Thanks to a link at plep, I stumbled today upon the journals of the Apollo 11 astronauts. There is a mass of material at this site, but what I have been finding most interesting is the transcriptions of the debriefing sessions that the astronauts went through when they returned to earth. A lot of the details are technical and full of acronyms and other jargon, but certain sections stand out. For example, here is a section from the debrief where Armstrong and Aldrin, the first two men on the moon, are talking about learning to walk:
I don’t think there is such a thing as running. It’s a lope and it’s very hard to just walk. You break into this lope very soon as you begin to speed up.Armstrong
I can best describe a lope as having both feet off the ground at the same time, as opposed to walking where you have one foot on the ground at all times. In loping, you leave the ground with both feet and come down with one foot in a normal running fashion. It’s not like an earth run here, because you are taking advantage of the low gravity.
The difference there is that in a run, you think in terms of moving your feet rapidly to move fast, and you can’t move your feet any more rapidly than the next time you come in contact with the surface. In general, you have to wait for that to occur.
And you are waiting to come down. So the foot motion is actually fairly slow, but both feet are off the ground simultaneously. You can cover ground pretty well that way. It was fairly comfortable, but at the end of this trip, going out there and back, I was already feeling like I wanted to stop and rest a little. After about 500 feet of this loping with a 1-minute stop out there in the middle to take pictures, I was ready to slow down and rest.
The transcript is full of these kinds of reflective learnings. Reading through, one comes away with the sense of how important story is in reinforcing learnings. There was much that the astronauts had to do for the first time during their mission, things that they couldn’t practice on Earth or things that were different under the conditions of being in space. It’s these things that make the best storytelling, and you can see them trying to make meaning of their experiences.
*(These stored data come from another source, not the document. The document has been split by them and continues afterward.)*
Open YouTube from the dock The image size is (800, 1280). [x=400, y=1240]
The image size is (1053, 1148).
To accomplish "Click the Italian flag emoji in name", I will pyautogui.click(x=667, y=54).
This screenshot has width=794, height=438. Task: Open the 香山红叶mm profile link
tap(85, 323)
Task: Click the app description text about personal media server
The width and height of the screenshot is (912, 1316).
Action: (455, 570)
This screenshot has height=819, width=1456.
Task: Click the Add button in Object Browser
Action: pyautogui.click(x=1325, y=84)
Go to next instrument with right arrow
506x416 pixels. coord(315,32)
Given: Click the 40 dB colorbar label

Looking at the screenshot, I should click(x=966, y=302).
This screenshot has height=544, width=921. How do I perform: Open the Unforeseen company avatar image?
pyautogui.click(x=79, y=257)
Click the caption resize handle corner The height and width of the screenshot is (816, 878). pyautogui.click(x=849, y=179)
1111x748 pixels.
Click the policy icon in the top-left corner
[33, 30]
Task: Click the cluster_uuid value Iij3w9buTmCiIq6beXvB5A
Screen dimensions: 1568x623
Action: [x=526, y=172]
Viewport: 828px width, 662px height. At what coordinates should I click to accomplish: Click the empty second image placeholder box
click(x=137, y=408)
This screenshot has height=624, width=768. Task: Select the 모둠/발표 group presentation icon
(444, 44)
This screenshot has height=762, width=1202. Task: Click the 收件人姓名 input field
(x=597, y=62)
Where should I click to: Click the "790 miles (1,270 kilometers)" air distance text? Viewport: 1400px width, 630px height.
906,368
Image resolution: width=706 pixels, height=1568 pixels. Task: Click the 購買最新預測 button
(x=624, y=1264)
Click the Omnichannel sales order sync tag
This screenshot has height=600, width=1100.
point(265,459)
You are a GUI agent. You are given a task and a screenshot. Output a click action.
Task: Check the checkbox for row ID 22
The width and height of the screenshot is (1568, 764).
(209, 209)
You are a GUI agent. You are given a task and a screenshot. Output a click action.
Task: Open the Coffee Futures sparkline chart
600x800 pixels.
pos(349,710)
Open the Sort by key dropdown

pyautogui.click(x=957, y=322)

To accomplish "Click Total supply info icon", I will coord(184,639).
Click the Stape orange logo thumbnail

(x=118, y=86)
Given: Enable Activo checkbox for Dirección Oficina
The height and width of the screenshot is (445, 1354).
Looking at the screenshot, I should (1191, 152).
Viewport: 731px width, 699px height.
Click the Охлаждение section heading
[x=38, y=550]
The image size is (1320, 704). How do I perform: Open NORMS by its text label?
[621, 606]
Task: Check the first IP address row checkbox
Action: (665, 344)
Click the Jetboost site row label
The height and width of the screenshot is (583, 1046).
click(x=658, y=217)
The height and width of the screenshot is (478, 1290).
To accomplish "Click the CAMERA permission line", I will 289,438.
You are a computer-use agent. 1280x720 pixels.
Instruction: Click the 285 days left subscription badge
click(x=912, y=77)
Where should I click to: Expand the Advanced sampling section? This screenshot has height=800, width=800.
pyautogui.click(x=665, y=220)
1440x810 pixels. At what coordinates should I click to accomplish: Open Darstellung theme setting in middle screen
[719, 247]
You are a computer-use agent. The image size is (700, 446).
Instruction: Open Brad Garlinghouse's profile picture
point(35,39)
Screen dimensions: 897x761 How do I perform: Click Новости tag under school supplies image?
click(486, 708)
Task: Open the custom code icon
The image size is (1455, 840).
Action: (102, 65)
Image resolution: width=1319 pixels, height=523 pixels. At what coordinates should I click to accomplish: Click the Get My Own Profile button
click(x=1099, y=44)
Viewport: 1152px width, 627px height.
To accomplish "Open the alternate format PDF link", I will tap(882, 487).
Here’s another section. This time Aldrin and Armstrong are talking about the colour of the moon’s surface:
Probably the most surprising thing to me, even though I guess we suspected a certain amount of this, was the light and color observations of the surface. The down-Sun area was extremely bright. It appeared to be a light tan in color, and you could see into the washout region reasonably well. Detail was obscured somewhat by the washout, but not badly. As you proceeded back toward cross-Sun, brightness diminished, and the color started to fade, and it began to be more gray. As we looked back as far as we could from the LM windows, the color on the surface was actually a darker gray. I’d say not completely without color, but most of the tan had disappeared as we got back into that area, and we were looking at relatively dark gray. In the shadow, it was very dark. We could see into the shadows, but it was difficult.Aldrin
We could see very small gradations in color that were the result of very small topographical changes.
Of course, when we actually looked at the material, particularly the silt, up close it did, in fact, turn out to be sort of charcoal gray or the color of a graded lead pencil. When you’re actually faced with trying to interpret this kind of color and that light reflectivity, it is amazing.
When illuminated, it did have a gray appearance, very light gray.
Wouldn’t you say it is something like the color of that wall? It isn’t very far away from what it looked like. Yet when you look at it close, it’s a very peculiar phenomenon.
It actually feels like a privilege to be sitting in on this conversation. It inspires me into a similar practice with facilitation events, debriefing with clients and partners as well in a way that is story-based learning.